The much awaited decision on Wednesday evening by the CCEA on the Cairn–Vedanta deal turned out to be an anti-climax.
With the matter now being referred to a Group of Ministers (GoM), the Government has again postponed taking a clear position on the deal .
A good seven months after the takeover of Cairn India by the Vedanta Group was proposed, the uncertainty over which way the needle will turn, still continues.
However, given the near-unanimous stand articulated by major ministries, including the Oil Ministry and the Law Ministry, that royalty paid by ONGC should be cost-recoverable, the scales seem tilted against the deal. At least in the form envisaged by the Cairn-Vedanta combine.
In this context, both the options suggested by the Oil Ministry (sort pending issues before approval, approve now and then sort issues) may provide little respite to the Cairn-Vedanta combine.
A cost-recoverable treatment for royalty will likely see Cairn India's bottom-line take a big hit. Whether this becomes the deal-breaker remains to be seen.
The latest twist in the tale also raises questions about the proposed open offer by Sesa Goa (a Vedanta group company) to Cairn India's shareholders.
Earlier yesterday, the company had announced the long-awaited SEBI approval for the open offer. Interestingly however, Sesa Goa hedged its position, saying that the acquisition of stake in Cairn India by Vedanta was conditional upon Government consent.
With consent not yet coming, the likelihood of an open offer commencing on April 11, as envisaged, seems remote.

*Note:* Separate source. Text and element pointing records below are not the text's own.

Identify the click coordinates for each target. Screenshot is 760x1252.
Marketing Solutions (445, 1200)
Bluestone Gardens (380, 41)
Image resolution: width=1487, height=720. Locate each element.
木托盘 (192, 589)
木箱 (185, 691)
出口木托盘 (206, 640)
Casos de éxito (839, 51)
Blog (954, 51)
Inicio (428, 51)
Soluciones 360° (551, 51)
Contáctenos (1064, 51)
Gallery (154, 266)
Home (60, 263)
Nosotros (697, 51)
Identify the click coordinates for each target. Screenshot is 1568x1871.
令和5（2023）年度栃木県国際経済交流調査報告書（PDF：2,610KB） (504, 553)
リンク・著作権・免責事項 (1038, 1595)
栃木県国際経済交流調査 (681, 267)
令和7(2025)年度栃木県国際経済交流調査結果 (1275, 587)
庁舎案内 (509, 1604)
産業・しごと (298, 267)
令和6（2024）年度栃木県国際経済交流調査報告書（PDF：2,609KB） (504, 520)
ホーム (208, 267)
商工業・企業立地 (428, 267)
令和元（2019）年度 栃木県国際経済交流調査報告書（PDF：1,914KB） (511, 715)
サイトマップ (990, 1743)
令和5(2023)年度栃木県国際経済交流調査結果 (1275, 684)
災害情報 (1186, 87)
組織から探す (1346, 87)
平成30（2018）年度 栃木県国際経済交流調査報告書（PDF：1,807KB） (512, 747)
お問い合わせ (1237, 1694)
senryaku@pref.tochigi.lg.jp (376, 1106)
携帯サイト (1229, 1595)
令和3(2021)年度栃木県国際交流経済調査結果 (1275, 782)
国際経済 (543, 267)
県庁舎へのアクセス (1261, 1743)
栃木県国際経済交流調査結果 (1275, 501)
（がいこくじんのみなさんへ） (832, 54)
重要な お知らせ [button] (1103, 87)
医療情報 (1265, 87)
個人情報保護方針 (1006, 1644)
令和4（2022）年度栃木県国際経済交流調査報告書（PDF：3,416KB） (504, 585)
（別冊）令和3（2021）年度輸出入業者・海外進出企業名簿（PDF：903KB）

Amidst the uncertainty, what is reasonably clear is that there is little chance the April 15 deadline set by Cairn Energy and Vedanta for deal closure will be met.
The markets seem to have got a whiff of the impending travails regarding the deal closure.
The stock of Cairn India, which had a strong run over the past few days on the back of rising crude oil prices, dipped almost 4 per cent in Wednesday's trade. It closed at Rs 351, below the open offer price of Rs 355.